Do this: Copy the material below line for line, without changing anything.

Raw data:
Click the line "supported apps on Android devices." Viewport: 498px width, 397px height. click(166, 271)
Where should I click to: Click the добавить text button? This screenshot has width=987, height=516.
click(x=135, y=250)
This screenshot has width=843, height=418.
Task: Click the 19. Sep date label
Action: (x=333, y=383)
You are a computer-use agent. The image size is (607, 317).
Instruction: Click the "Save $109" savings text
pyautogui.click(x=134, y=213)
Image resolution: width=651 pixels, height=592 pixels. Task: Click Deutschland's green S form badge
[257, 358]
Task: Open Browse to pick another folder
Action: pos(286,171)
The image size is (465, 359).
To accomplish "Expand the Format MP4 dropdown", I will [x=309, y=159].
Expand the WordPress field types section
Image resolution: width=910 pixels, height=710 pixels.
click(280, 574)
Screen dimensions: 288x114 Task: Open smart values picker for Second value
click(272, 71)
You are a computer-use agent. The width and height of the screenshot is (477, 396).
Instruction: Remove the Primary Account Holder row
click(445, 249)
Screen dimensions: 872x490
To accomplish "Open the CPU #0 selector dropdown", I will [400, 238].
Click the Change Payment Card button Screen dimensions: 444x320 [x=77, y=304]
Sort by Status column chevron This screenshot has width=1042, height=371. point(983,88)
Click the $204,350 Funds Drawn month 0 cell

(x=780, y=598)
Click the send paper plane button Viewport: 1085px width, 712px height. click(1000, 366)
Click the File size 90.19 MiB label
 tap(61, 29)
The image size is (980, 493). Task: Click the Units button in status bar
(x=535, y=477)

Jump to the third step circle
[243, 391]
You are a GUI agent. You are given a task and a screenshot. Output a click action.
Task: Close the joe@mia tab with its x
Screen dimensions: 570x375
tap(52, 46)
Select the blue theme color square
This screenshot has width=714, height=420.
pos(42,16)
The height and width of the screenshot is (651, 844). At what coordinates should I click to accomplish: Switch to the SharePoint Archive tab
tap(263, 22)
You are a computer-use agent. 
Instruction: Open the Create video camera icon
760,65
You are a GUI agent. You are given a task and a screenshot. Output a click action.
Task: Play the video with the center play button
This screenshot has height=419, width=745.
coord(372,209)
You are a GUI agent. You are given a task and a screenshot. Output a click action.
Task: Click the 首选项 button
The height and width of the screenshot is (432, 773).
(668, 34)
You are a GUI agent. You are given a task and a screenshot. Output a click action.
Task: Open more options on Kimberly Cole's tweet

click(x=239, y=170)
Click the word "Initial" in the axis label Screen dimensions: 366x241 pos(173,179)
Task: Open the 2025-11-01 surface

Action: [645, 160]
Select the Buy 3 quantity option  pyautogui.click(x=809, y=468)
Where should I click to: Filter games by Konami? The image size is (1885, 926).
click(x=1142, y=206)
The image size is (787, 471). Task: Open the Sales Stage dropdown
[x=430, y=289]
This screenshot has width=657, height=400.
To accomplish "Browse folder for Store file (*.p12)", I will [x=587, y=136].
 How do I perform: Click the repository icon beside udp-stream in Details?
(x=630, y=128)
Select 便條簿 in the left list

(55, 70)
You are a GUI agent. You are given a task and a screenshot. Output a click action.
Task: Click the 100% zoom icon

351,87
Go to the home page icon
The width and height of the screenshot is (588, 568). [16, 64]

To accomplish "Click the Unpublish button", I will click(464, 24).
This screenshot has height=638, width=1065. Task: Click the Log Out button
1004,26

Expected answer:
Click the line "supported apps on Android devices." Viewport: 498px width, 397px height. click(166, 271)
Where should I click to: Click the добавить text button? This screenshot has width=987, height=516.
click(x=135, y=250)
This screenshot has width=843, height=418.
Task: Click the 19. Sep date label
Action: (x=333, y=383)
You are a computer-use agent. The image size is (607, 317).
Instruction: Click the "Save $109" savings text
pyautogui.click(x=134, y=213)
Image resolution: width=651 pixels, height=592 pixels. Task: Click Deutschland's green S form badge
[257, 358]
Task: Open Browse to pick another folder
Action: pos(286,171)
The image size is (465, 359).
To accomplish "Expand the Format MP4 dropdown", I will [x=309, y=159].
Expand the WordPress field types section
Image resolution: width=910 pixels, height=710 pixels.
click(280, 574)
Screen dimensions: 288x114 Task: Open smart values picker for Second value
click(272, 71)
You are a computer-use agent. The width and height of the screenshot is (477, 396).
Instruction: Remove the Primary Account Holder row
click(445, 249)
Screen dimensions: 872x490
To accomplish "Open the CPU #0 selector dropdown", I will [400, 238].
Click the Change Payment Card button Screen dimensions: 444x320 [x=77, y=304]
Sort by Status column chevron This screenshot has width=1042, height=371. point(983,88)
Click the $204,350 Funds Drawn month 0 cell

(x=780, y=598)
Click the send paper plane button Viewport: 1085px width, 712px height. click(1000, 366)
Click the File size 90.19 MiB label
 tap(61, 29)
The image size is (980, 493). Task: Click the Units button in status bar
(x=535, y=477)

Jump to the third step circle
[243, 391]
You are a GUI agent. You are given a task and a screenshot. Output a click action.
Task: Close the joe@mia tab with its x
Screen dimensions: 570x375
tap(52, 46)
Select the blue theme color square
This screenshot has width=714, height=420.
pos(42,16)
The height and width of the screenshot is (651, 844). At what coordinates should I click to accomplish: Switch to the SharePoint Archive tab
tap(263, 22)
You are a computer-use agent. 
Instruction: Open the Create video camera icon
760,65
You are a GUI agent. You are given a task and a screenshot. Output a click action.
Task: Play the video with the center play button
This screenshot has height=419, width=745.
coord(372,209)
You are a GUI agent. You are given a task and a screenshot. Output a click action.
Task: Click the 首选项 button
The height and width of the screenshot is (432, 773).
(668, 34)
You are a GUI agent. You are given a task and a screenshot. Output a click action.
Task: Open more options on Kimberly Cole's tweet

click(x=239, y=170)
Click the word "Initial" in the axis label Screen dimensions: 366x241 pos(173,179)
Task: Open the 2025-11-01 surface

Action: [645, 160]
Select the Buy 3 quantity option  pyautogui.click(x=809, y=468)
Where should I click to: Filter games by Konami? The image size is (1885, 926).
click(x=1142, y=206)
The image size is (787, 471). Task: Open the Sales Stage dropdown
[x=430, y=289]
This screenshot has width=657, height=400.
To accomplish "Browse folder for Store file (*.p12)", I will [x=587, y=136].
 How do I perform: Click the repository icon beside udp-stream in Details?
(x=630, y=128)
Select 便條簿 in the left list

(55, 70)
You are a GUI agent. You are given a task and a screenshot. Output a click action.
Task: Click the 100% zoom icon

351,87
Go to the home page icon
The width and height of the screenshot is (588, 568). [16, 64]

To accomplish "Click the Unpublish button", I will click(464, 24).
This screenshot has height=638, width=1065. Task: Click the Log Out button
1004,26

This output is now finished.